*** Extracted data Section Begins ***

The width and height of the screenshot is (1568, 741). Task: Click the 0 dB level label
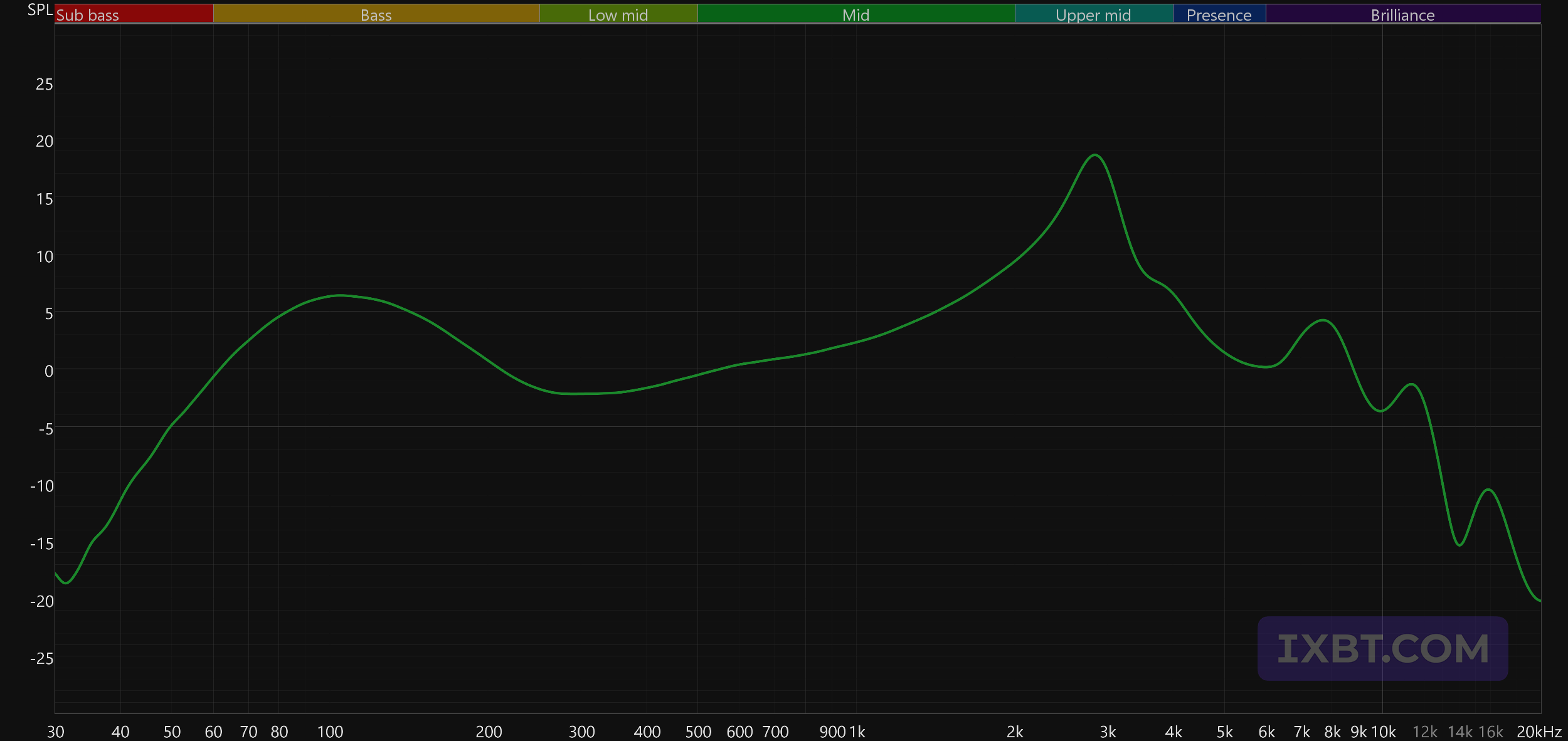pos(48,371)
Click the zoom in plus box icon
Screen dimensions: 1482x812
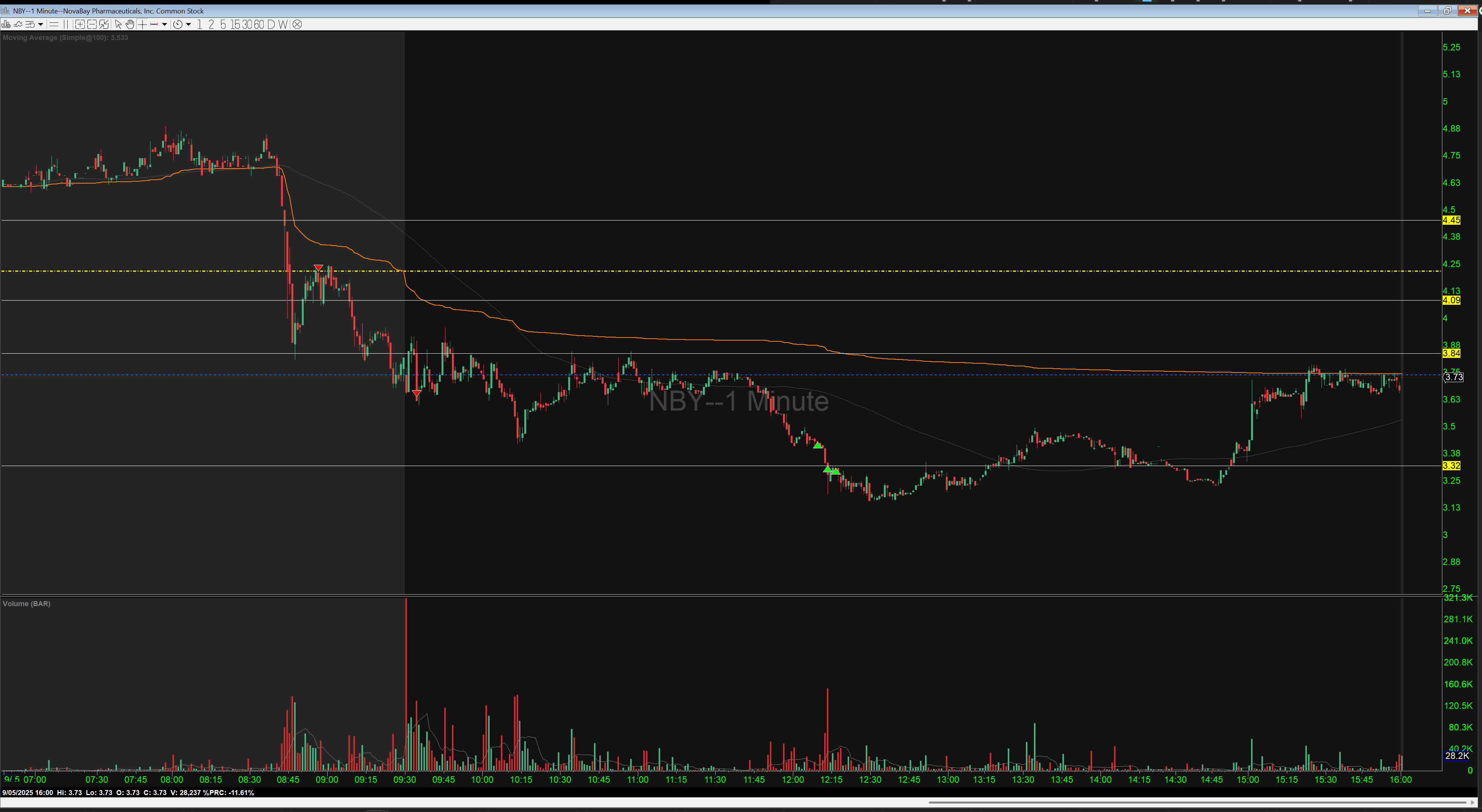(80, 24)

*** Extracted data Section Ends ***

__Goal of the exercise__
Please repeat the entries above exactly, leaving out any pictures.

__Solution below__
The width and height of the screenshot is (1568, 741). Task: Click the 0 dB level label
pos(48,371)
Click the zoom in plus box icon
Screen dimensions: 1482x812
(80, 24)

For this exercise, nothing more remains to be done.